Я переставил чашку на противоположный край стола.
– У тебя на роже все написано! – Придурок заржал, его дружки присоединились.
– Встань, и я покажу тебе, что я могу сделать за пятерку, – медовым голосом предложила Лейла.
И он встал – вот идиот! Миг спустя он согнулся пополам: ботинок Лейлы жестко врезал ему по бубенцам.
– У кого что на роже написано? – зашипела на него Лейла, выхватив купюру из ослабевших пальцев.
Козел номер один рухнул на мостовую: он кашлял так, словно вот-вот наизнанку вывернется. Козлам номер два и три лучше было бы остаться сидеть, но они решили напроситься. Ой, зря! У Лейлы ушло не больше пятнадцати секунд на то, чтобы разобраться с этой парочкой. Когда она закончила, все катались по земле, словно кегли в человеческом обличье.
Я помахал официанту, который с ужасом наблюдал за происходящим из окна кафе.
Он робко вышел, обойдя Лейлу по большой дуге.
– Счет, пожалуйста, – попросил я.

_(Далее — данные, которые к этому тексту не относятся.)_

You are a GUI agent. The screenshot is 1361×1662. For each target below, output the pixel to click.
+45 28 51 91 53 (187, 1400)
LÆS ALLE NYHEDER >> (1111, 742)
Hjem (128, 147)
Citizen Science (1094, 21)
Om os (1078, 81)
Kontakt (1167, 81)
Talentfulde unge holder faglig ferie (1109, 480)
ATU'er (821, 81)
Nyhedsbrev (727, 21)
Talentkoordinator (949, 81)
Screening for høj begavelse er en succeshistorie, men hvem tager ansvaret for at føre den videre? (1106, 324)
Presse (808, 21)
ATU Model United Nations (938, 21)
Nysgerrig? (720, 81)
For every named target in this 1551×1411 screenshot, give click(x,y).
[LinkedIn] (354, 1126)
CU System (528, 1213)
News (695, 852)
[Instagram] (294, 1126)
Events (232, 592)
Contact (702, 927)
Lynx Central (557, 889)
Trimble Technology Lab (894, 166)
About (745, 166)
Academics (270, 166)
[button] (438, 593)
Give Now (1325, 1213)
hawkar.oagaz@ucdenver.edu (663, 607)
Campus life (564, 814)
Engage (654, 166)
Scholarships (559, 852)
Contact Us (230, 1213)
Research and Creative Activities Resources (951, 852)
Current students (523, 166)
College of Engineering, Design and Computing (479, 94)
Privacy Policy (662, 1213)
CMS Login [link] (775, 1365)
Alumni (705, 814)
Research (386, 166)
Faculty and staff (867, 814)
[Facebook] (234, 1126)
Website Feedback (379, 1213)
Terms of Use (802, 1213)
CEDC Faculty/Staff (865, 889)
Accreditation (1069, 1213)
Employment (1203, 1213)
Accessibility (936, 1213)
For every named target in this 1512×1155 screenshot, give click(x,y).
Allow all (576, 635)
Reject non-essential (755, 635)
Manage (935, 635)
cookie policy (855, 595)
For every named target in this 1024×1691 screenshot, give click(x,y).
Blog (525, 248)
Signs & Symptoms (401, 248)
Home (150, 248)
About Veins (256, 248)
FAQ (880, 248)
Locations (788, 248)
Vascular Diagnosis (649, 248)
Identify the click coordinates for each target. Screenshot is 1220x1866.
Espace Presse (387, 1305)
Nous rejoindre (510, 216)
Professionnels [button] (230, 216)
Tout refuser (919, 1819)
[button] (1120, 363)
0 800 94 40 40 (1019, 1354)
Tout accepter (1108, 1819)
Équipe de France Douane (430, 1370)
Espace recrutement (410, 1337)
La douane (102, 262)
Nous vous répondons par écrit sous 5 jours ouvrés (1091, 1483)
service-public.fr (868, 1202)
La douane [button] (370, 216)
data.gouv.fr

И обратился к Лейле: – Позвольте пригласить вас на ужин.
Лейла развернулась, пылая боевым задором.
– Вы ко мне обращаетесь?
– Да. Позвольте угостить вас ужином, только где-нибудь подальше отсюда. Сюда минут через пять нагрянет полиция.
Она смерила меня взглядом, и не раз, и только потом ответила:
– Ладно, согласна.
Я посмотрел в окно кафе: мой официант никуда не спешил. Поэтому я прикинул, сколько должен, удвоил сумму и положил деньги на столик. Мы не торопясь двинулись по улице в сторону одного славного мясного ресторана, где я часто бывал. Я слишком долго был бедным, чтобы стать вегетарианцем. За всю дорогу Лейла не проронила ни слова. Когда мы зашли в ресторан, она села за столик, явно готовая в любой момент вскочить на ноги, если ситуация того потребует.